演題情報

口演

開催回
第59回・2014年・神戸
 

腎移植後の二次性副甲状腺機能亢進症に対するシナカルセト使用による眼瞼浮腫の一例

演題番号 : O-0947

大串 勇気:1、沖野 一晃:1、向井 清孝:1、正島 季代:1、松井 祐樹:1、渥美 浩克:1、足立 浩樹:1、奥山 宏:1、山谷 秀喜:1、横山 仁:1

1:金沢医科大学 腎臓内科

 

【症例】59歳女性。慢性糸球体腎炎による腎不全のため30歳時に血液透析導入。透析合併症として二次性副甲状腺機能亢進症(HPT)を指摘されビタミンDパルス療法でコントロールされていた。56歳時に献腎移植を施行された。血清i-PTH181pg/ml、血清補正Ca10.9mg/dLと高値が持続するためシナカルセトが投与された。

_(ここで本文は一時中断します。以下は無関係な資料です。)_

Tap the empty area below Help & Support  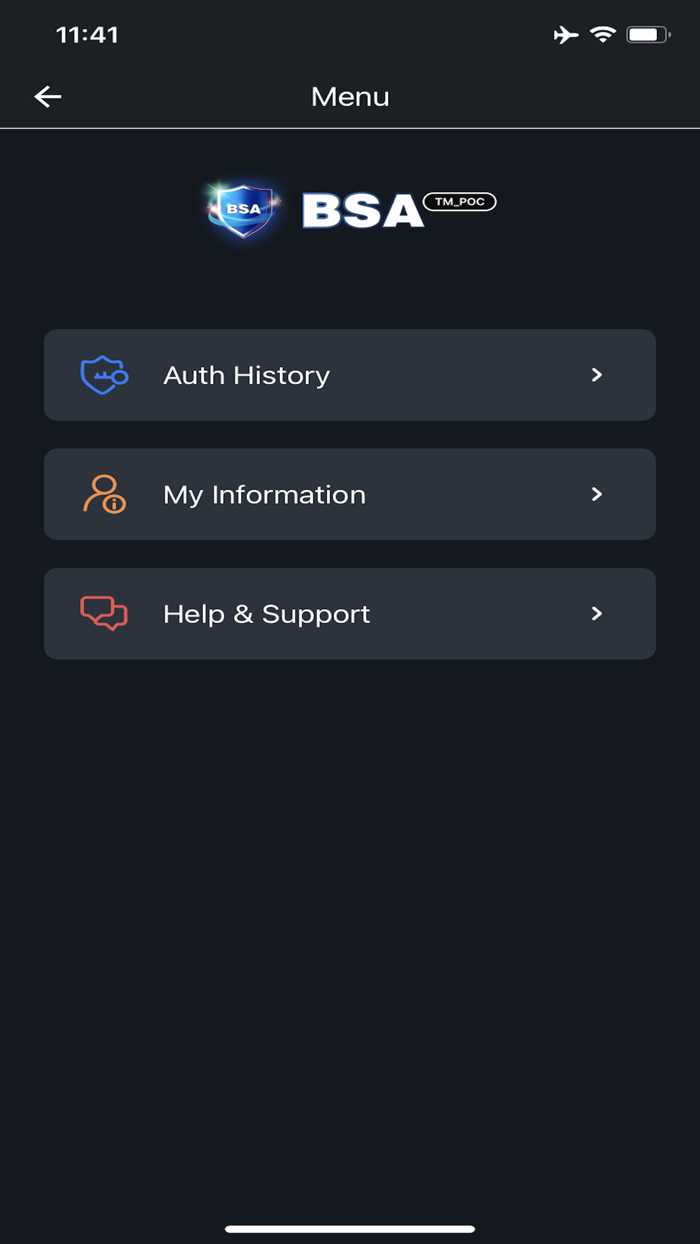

投与後、血清i-PTH46pg/ml、血清補正Ca9.9mg/dLと改善を認めたが眼瞼周囲の腫脹を認めシナカルセトによる眼瞼浮腫を疑い中止したところ改善を認めた。しかし血清i-PTH116pg/ml、血清補正Ca10.9mg/dLと上昇を認めたため投与を再開したところ再度、眼瞼浮腫が出現した。
【結語】腎移植後の持続するHPT、高Ca血症に対してシナカルセトの投与は有効であったが眼瞼浮腫といった比較的稀な副作用を示した貴重な一例と考えられ報告する。